FIG. 7 is a flowchart showing a specific processing procedure of static pressure determination and rotation speed determination by the microcomputer.

[Explanation of symbols]

 DESCRIPTION OF SYMBOLS 1 Range hood fan 2 Hood main body 4 Fan device 10 DC motor 12 Switching power supply 13 Microcomputer 14 Position detection circuit 15 Motor control IC 17 Switching circuit

 ──────────────────────────────────────────────────続 き Continuing on the front page (72) Inventor Hibashi Anfuku 336 Tatehara, Fuji-shi, Shizuoka Toshiba Carrier Co., Ltd. (72) Yoshihiro Yamada 336 Tatehara, Fuji-shi, Shizuoka Toshiba Carrier Engineering Co., Ltd. F term (reference) 3H021 AA01 AA08 BA06 CA02 CA07 CA10 DA06 EA09 EA12 3H045 AA06 AA09 AA12 AA26 AA31 BA12 CA02 CA21 CA25 CA28 DA07 DA45 EA35 EA38 5H560 AA01 BB04 BB07 DA02 DC12 EB01 TT04 SS07

Claims (3)

[Claims] 1. A fan motor control device for driving a fan with a DC motor and controlling the number of rotations of the DC motor so as to obtain a target air volume, wherein the DC motor is operated at a preset first number of rotations.

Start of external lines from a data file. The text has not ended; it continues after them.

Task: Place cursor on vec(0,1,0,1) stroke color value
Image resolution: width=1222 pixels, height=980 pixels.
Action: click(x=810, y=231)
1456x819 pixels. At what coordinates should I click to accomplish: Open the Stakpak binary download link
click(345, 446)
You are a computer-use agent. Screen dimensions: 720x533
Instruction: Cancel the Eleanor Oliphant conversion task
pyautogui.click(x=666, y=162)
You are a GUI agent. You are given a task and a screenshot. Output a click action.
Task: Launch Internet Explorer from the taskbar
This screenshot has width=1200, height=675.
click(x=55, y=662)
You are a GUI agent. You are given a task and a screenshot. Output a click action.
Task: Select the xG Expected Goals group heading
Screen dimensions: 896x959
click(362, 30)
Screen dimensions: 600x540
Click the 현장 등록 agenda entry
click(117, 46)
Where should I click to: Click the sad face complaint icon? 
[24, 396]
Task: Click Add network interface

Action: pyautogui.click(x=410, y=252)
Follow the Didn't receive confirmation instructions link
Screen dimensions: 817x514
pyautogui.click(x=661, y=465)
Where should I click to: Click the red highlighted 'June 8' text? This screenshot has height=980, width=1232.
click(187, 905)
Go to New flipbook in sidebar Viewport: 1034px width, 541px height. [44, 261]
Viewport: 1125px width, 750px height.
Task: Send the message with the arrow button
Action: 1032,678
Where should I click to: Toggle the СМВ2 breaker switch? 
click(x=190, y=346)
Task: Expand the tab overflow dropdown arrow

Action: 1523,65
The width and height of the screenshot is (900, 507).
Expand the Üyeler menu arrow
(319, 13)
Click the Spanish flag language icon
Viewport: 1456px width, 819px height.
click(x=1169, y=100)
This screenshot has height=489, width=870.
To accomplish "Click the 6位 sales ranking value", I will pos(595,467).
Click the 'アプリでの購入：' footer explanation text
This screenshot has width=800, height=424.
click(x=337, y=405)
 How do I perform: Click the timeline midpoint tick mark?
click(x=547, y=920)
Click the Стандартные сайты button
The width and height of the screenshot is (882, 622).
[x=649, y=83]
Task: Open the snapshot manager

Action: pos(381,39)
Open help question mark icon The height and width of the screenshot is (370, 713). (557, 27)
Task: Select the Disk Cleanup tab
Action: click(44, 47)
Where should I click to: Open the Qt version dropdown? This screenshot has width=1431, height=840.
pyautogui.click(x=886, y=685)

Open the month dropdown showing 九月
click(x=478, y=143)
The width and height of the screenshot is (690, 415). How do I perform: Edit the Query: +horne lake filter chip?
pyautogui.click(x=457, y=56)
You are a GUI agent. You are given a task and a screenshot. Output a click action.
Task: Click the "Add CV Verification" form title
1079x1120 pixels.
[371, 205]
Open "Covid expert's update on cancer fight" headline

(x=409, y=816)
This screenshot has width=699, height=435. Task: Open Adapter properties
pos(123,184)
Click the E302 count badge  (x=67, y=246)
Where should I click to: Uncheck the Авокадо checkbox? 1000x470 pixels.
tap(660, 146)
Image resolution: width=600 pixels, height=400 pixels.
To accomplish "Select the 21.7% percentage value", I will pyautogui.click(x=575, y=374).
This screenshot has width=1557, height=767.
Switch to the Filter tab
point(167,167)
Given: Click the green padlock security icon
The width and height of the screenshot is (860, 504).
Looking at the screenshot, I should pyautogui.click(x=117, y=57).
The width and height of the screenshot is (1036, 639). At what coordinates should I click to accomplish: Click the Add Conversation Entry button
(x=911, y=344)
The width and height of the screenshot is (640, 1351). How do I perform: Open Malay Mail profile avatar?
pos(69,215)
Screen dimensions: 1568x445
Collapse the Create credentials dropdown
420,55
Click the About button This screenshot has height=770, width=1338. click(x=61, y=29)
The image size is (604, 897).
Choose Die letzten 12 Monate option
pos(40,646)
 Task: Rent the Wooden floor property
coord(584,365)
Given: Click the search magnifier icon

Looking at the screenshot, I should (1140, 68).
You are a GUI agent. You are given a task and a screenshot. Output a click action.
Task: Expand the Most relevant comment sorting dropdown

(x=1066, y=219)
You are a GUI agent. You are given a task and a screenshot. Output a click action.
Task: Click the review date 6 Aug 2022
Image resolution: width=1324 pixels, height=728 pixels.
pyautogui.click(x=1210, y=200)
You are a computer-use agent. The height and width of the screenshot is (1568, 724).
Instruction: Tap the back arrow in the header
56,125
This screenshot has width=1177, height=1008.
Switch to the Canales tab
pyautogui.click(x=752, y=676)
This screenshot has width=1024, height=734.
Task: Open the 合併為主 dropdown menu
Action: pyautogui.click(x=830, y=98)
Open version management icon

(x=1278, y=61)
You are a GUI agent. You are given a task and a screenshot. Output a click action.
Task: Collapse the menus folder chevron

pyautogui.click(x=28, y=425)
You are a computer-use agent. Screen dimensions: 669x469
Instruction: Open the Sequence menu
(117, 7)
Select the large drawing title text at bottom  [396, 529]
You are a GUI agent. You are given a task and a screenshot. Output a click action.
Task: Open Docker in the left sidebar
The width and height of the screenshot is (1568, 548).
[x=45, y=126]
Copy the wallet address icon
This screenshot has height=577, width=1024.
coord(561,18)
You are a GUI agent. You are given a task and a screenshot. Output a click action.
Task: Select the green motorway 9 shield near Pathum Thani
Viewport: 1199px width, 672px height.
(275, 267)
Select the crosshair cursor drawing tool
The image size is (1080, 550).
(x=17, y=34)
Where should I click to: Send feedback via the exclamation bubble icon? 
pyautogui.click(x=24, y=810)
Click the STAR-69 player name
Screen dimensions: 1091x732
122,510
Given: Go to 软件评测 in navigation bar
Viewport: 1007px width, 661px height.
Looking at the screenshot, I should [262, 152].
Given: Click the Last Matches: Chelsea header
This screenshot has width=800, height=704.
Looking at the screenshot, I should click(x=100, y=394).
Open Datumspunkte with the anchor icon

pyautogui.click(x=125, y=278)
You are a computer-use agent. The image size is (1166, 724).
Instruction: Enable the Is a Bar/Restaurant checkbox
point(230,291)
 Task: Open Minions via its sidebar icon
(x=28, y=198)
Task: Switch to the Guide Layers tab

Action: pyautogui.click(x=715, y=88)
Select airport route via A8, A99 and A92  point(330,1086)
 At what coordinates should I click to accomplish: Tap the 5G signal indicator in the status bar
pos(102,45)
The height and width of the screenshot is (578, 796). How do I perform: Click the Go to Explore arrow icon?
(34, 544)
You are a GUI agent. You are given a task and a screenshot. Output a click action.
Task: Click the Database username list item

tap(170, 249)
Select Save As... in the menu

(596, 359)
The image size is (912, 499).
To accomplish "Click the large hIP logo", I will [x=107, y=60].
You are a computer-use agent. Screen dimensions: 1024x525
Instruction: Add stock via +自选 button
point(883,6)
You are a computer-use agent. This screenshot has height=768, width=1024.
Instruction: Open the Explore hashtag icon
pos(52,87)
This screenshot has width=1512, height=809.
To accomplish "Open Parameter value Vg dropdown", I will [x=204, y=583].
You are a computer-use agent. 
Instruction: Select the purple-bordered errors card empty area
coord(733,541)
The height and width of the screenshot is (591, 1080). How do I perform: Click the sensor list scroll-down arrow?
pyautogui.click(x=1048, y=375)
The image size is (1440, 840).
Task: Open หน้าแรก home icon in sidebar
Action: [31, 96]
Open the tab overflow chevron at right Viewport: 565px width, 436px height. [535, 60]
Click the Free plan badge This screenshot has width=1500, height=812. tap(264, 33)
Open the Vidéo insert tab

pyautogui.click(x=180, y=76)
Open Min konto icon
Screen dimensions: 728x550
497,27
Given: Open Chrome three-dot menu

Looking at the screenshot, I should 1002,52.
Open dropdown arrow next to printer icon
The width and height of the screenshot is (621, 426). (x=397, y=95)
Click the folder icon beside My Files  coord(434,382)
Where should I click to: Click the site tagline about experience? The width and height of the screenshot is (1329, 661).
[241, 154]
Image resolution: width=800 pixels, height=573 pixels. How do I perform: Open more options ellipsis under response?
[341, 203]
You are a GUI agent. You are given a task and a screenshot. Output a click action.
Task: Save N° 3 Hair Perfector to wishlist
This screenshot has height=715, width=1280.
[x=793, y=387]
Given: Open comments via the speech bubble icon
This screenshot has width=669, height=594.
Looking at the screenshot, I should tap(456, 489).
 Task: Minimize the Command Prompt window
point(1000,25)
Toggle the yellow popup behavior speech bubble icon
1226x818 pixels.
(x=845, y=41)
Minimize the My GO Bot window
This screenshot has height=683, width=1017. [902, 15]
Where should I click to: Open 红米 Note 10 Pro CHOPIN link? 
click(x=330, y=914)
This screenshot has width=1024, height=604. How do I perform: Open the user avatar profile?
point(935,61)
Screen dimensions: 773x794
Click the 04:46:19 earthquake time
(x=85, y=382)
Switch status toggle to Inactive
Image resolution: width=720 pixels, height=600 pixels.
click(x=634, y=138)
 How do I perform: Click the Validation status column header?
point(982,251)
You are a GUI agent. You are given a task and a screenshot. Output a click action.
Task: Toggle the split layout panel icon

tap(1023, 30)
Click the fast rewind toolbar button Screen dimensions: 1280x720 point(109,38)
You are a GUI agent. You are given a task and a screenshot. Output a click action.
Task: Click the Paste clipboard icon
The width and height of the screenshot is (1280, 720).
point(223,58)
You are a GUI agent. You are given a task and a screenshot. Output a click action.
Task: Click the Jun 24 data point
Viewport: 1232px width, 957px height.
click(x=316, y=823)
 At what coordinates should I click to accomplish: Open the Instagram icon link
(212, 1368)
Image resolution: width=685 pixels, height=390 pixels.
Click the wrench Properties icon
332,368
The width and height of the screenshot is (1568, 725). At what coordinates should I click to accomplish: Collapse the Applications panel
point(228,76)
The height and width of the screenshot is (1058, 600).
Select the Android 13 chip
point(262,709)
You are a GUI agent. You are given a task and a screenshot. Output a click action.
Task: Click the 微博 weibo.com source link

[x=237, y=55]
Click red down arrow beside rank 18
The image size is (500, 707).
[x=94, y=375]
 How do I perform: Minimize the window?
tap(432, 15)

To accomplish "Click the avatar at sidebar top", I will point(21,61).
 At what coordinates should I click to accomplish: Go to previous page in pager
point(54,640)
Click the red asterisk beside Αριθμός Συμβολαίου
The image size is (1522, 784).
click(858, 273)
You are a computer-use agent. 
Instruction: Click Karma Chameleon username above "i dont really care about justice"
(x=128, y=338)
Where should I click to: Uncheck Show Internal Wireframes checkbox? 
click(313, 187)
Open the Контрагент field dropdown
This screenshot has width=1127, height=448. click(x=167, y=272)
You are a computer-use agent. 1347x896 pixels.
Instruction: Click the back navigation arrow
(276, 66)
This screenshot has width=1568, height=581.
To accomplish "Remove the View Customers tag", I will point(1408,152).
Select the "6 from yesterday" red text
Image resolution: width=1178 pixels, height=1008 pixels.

A first motor output value obtained by
A static pressure determining means for determining which of a plurality of static pressure zones are divided in advance based on a difference from a second motor output value obtained by operating the DC motor at the number of rotations; A fan motor control device comprising: rotation speed determining means for determining the rotation speed of the DC motor based on the target air flow and the static pressure zone determined by the static pressure determination means. 2. The fan motor control device according to claim 1, wherein said static pressure determination means obtains a motor output value when a predetermined time has elapsed since the operation of said DC motor was started. 3. The static pressure determining means determines a motor output value a plurality of times, averages the obtained motor output values, and determines the static pressure zone based on the average value. 3. The fan motor control device according to 1.